Job - The Foreshadowing Part 10


     Formerly blessed beyond measure, Job's trials drove him to a a despair that caused him to wish he had never existed.  "Job spake, and said, Let the day perish wherein I was born, and the night in which it was said, There is a man child conceived. Let that day be darkness; let not God regard it from above, neither let the light shine upon it" (Job 3:2-4).  

    The Lord Jesus Christ also experienced a heart so ravaged by sorrow that He cried out into the forlorn darkness - "My God, My God, why hast Thou forsaken Me?!" (Matthew 27:46).
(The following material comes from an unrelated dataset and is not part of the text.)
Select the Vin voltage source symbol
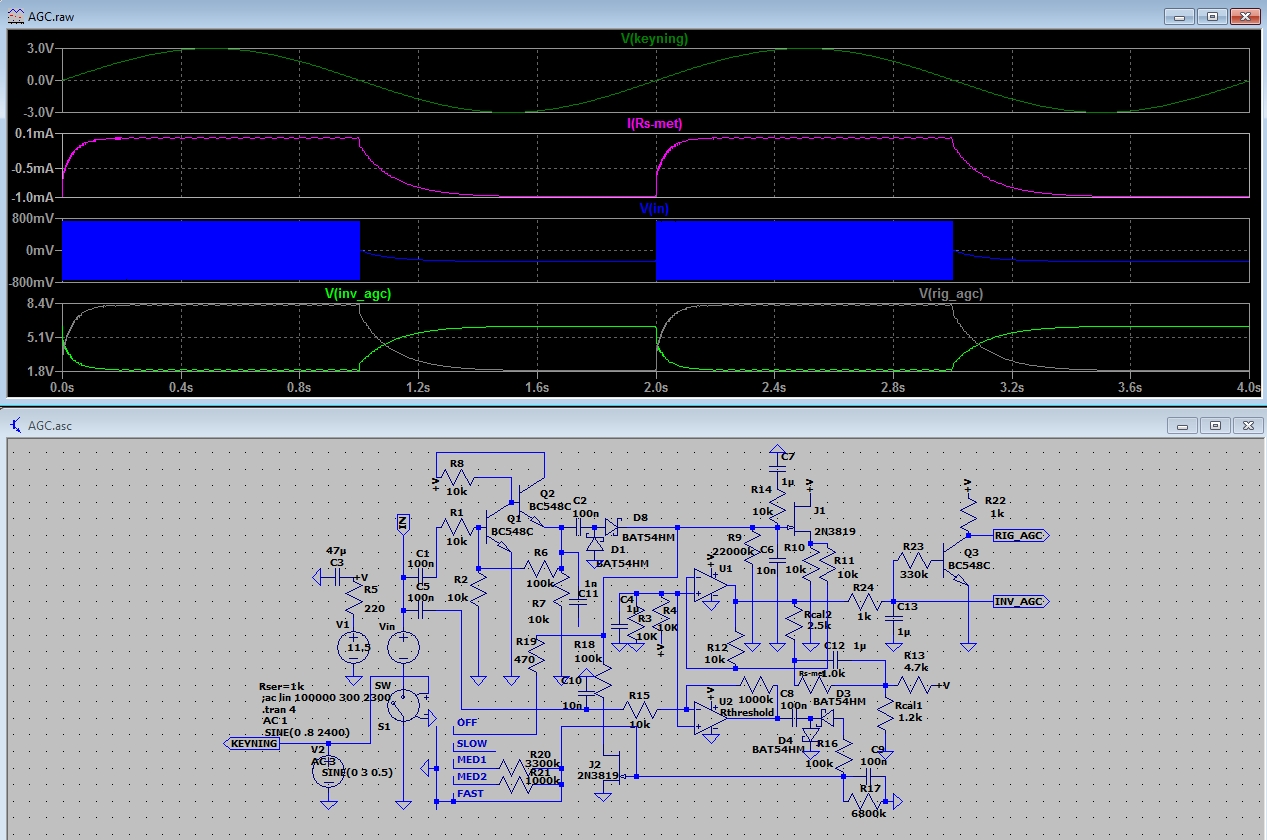The height and width of the screenshot is (840, 1267). coord(403,647)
     Both men experienced a brokenness of heart that far outweighed their physical agonies.  The primary cause of such grief involved the loss of family.  In Job's case, the children whose spiritual welfare so concerned him apparently suffered the Divine chastening their father had long feared (Job 1:4-5).  He likely believed their deaths to have been the judgment of God, not knowing that God's enemy Satan actually perpetrated the tragedy that took their lives.  "The thing which I greatly feared is come upon me, and that which I was afraid of is come unto me" (Job 3:25).  Recall in the narrative that the only fear Job expresses before his troubles involved the possibility that his sons may have cursed God during their frequent feasting.  Thus, Job likely perceived the heartbreaking loss of his offspring as the judgment of God upon his sons, and as the result of God rejecting the religious sacrifices Job made to defer such Divine wrath.  Again, this was not actually the case, but Job may well have believed it to be.  "The arrows of the Almighty are within me, the poison whereof drinketh up my spirit: the terrors of God do set themselves in array against me" (Job 6:4).  
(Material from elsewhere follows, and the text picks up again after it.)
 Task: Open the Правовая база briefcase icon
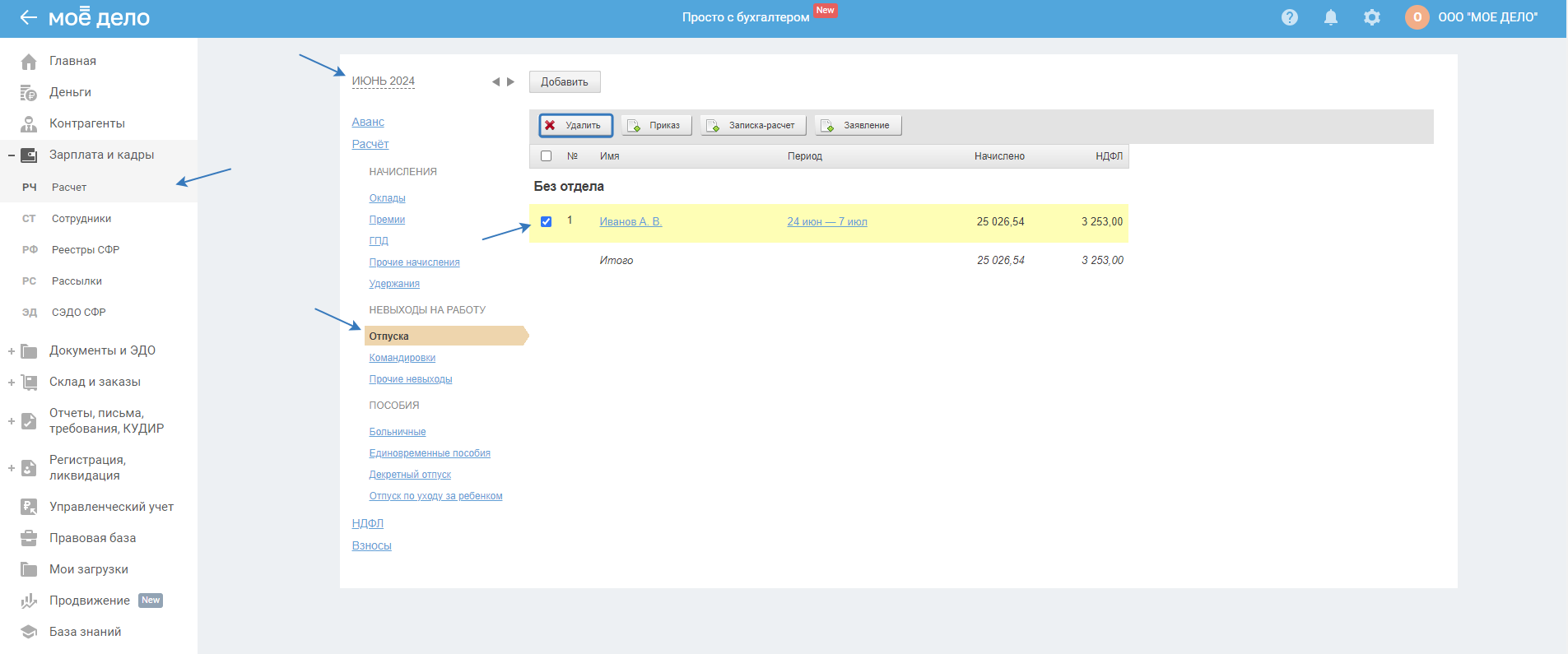click(29, 538)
   The Lord Jesus knew the same loss of family, but on a far greater scale.  Moreover, His suffering on the cross of Calvary actually involved the judgment and wrath of God.  Rather than experiencing His Father's love and the abiding presence of the Holy Spirit, our Savior felt the pain of being "smitten of God," and the agony of abandonment by Those from whom He had eternally known only affection, devotion, and perfect fellowship (Isaiah 53:4).  No heart has ever been so broken because no other being lost the reality and relationship of perfect love.  Indeed, as terrible as were Job's sorrows of loss, they do not compare with the agonies of Calvary and the Christ who died alone there for our sakes.  As the hymn writer beautifully and somberly depicts, "But none of the ransomed ever knew how deep were the waters crossed, nor how dark was the night the Lord passed through e're He found His sheep that was lost" ("The Ninety and Nine," Elizabeth Clephane).

   We grieve with and for Job as we read his narrative.  We also recognize that his losses foreshadow Another who would suffer sorrow on a far greater scale and in a far deeper measure.  We cannot know the depth of such brokenness of heart in our Lord Jesus, but we can believe.  And we can bow in adoration, praise, and thanksgiving in this moment and forevermore for so great a sacrifice by so great a Savior…

"Wherefore Jesus also, that He might sanctify the people with His own blood, suffered without the gate... By Him therefore let us offer the sacrifice of praise to God continually, that is, the fruit of our lips giving thanks to His name."
(Hebrews 13:12; 15)

Weekly Memory Verse
    And the Lord direct your hearts into the love of God, and into the patient waiting for Christ.